TASK GOAL: Output the lines of the records below as a numbered list, from the line with "the category list" to the line with "427x427 pixels. 171,173", both included, and leave out the blank lines.

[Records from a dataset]
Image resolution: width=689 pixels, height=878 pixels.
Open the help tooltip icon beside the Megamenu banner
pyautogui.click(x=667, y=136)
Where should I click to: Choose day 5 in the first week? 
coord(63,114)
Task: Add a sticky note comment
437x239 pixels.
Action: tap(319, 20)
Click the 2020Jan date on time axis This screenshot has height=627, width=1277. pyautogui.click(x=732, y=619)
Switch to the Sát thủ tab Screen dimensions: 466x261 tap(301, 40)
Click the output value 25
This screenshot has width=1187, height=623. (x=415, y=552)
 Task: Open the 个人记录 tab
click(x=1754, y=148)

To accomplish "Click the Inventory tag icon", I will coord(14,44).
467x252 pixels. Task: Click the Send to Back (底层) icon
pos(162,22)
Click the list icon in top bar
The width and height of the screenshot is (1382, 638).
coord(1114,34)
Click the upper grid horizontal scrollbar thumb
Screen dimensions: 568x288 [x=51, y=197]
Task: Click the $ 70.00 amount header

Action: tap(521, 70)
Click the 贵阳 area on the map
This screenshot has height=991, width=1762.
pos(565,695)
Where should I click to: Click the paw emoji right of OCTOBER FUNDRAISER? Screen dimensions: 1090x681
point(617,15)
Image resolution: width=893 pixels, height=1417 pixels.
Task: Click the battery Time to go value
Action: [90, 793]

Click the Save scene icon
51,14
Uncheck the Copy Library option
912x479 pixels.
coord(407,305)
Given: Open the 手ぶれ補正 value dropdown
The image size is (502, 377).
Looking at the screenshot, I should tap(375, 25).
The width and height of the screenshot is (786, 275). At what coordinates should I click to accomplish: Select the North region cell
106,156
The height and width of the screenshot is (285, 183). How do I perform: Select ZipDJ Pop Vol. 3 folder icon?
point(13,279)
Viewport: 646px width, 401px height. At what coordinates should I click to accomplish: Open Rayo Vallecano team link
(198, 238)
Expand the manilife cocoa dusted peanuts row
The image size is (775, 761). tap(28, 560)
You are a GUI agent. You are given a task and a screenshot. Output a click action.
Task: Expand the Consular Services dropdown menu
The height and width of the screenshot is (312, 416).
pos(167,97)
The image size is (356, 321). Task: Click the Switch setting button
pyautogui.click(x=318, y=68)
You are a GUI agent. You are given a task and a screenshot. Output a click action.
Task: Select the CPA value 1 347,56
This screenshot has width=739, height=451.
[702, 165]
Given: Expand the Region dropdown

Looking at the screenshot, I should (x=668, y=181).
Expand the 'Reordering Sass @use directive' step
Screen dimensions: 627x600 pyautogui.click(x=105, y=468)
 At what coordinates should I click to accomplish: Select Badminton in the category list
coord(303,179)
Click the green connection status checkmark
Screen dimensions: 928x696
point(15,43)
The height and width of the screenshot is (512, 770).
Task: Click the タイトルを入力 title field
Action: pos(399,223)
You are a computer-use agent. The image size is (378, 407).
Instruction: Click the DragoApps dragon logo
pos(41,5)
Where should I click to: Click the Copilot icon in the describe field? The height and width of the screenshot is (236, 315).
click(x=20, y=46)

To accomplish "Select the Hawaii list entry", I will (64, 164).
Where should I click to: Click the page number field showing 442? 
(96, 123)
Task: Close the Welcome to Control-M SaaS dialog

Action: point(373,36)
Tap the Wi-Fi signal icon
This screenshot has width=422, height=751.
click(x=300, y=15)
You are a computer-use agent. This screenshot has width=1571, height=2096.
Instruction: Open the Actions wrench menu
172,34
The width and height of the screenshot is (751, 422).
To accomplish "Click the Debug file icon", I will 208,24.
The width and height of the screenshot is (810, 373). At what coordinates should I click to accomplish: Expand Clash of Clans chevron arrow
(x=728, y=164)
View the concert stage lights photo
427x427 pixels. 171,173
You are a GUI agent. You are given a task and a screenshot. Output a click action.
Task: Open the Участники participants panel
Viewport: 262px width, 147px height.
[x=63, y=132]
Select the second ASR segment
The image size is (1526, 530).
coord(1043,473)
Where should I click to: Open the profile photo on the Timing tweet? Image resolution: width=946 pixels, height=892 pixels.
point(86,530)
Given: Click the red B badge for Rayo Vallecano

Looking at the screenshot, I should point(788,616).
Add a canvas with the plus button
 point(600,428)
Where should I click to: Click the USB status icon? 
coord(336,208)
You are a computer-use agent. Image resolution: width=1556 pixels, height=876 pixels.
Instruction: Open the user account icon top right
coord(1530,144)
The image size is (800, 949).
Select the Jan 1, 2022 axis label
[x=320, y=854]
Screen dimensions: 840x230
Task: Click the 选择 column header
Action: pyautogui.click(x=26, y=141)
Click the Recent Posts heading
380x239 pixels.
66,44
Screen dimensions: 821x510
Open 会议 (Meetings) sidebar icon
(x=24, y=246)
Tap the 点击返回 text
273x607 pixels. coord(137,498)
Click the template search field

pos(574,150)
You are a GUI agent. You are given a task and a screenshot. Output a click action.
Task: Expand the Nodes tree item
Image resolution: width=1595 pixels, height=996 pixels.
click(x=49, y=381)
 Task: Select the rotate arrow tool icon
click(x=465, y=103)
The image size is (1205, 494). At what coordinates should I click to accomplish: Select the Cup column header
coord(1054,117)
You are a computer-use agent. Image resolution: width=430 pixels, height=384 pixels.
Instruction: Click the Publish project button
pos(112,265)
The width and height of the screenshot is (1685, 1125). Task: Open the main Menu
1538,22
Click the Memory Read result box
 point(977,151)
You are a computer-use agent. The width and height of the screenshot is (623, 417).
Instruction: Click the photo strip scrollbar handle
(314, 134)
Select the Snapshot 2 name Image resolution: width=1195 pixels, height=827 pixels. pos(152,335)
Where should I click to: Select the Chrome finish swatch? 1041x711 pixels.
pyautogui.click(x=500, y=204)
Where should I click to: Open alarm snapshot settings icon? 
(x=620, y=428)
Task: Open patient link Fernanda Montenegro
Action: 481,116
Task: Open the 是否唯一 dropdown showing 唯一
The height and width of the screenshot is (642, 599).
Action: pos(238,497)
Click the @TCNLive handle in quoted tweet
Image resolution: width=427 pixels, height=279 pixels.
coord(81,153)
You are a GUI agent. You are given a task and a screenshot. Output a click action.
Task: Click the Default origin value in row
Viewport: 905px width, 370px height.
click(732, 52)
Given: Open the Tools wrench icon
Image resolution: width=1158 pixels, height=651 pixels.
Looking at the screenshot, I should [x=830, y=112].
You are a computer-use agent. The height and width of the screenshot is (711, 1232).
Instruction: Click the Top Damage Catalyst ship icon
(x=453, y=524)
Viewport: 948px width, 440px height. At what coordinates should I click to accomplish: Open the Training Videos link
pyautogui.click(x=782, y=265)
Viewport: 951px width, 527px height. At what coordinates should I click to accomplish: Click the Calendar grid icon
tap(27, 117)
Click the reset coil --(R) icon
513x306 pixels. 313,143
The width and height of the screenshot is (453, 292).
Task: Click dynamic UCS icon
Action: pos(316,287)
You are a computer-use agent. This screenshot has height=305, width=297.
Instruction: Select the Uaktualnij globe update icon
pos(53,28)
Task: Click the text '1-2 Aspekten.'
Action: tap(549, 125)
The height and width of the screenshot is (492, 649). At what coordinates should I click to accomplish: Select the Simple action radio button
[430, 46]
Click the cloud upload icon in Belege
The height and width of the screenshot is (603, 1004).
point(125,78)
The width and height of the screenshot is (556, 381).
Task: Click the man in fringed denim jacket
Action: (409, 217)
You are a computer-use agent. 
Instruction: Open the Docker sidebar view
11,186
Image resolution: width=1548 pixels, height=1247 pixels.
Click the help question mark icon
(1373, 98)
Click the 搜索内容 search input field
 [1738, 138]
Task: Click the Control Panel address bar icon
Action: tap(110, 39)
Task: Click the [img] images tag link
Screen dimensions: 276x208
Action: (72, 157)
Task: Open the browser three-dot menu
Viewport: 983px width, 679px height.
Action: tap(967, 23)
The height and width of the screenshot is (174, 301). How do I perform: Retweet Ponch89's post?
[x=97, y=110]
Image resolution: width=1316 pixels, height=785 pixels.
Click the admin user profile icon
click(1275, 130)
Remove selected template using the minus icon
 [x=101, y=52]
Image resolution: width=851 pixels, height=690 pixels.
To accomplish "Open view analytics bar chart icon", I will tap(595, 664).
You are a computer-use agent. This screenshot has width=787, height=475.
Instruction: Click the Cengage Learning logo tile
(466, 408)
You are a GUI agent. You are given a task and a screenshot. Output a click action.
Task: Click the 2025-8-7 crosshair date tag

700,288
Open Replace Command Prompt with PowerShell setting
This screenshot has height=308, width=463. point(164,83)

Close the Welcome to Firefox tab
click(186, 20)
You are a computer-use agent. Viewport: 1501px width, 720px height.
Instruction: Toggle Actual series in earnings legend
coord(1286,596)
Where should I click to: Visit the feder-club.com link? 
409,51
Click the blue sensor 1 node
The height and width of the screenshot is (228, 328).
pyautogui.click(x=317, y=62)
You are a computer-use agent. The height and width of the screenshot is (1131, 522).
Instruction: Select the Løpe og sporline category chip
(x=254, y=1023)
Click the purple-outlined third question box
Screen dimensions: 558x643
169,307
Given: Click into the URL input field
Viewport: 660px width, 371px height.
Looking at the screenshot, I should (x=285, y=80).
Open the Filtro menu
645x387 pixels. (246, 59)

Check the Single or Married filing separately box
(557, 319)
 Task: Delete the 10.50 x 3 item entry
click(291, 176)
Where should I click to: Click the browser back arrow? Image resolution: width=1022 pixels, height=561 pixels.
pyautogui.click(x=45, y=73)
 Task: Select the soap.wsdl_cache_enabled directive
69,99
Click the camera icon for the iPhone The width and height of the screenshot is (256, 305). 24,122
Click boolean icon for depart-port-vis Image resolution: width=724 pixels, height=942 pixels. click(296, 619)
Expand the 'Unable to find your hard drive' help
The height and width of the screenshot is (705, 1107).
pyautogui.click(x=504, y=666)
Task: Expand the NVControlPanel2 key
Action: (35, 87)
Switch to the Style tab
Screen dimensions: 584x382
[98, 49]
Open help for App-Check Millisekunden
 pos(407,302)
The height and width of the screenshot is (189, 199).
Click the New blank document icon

RESULT OF THIS EXERCISE:
1.  At what coordinates should I click to accomplish: Select Badminton in the category list
2. coord(303,179)
3. Click the green connection status checkmark
4. Screen dimensions: 928x696
5. point(15,43)
6. The height and width of the screenshot is (512, 770).
7. Task: Click the タイトルを入力 title field
8. Action: pos(399,223)
9. You are a computer-use agent. The image size is (378, 407).
10. Instruction: Click the DragoApps dragon logo
11. pos(41,5)
12. Where should I click to: Click the Copilot icon in the describe field? The height and width of the screenshot is (236, 315).
13. click(x=20, y=46)
14. To accomplish "Select the Hawaii list entry", I will (64, 164).
15. Where should I click to: Click the page number field showing 442? 
16. (96, 123)
17. Task: Close the Welcome to Control-M SaaS dialog
18. Action: point(373,36)
19. Tap the Wi-Fi signal icon
20. This screenshot has width=422, height=751.
21. click(x=300, y=15)
22. You are a computer-use agent. This screenshot has width=1571, height=2096.
23. Instruction: Open the Actions wrench menu
24. 172,34
25. The width and height of the screenshot is (751, 422).
26. To accomplish "Click the Debug file icon", I will 208,24.
27. The width and height of the screenshot is (810, 373). At what coordinates should I click to accomplish: Expand Clash of Clans chevron arrow
28. (x=728, y=164)
29. View the concert stage lights photo
30. 427x427 pixels. 171,173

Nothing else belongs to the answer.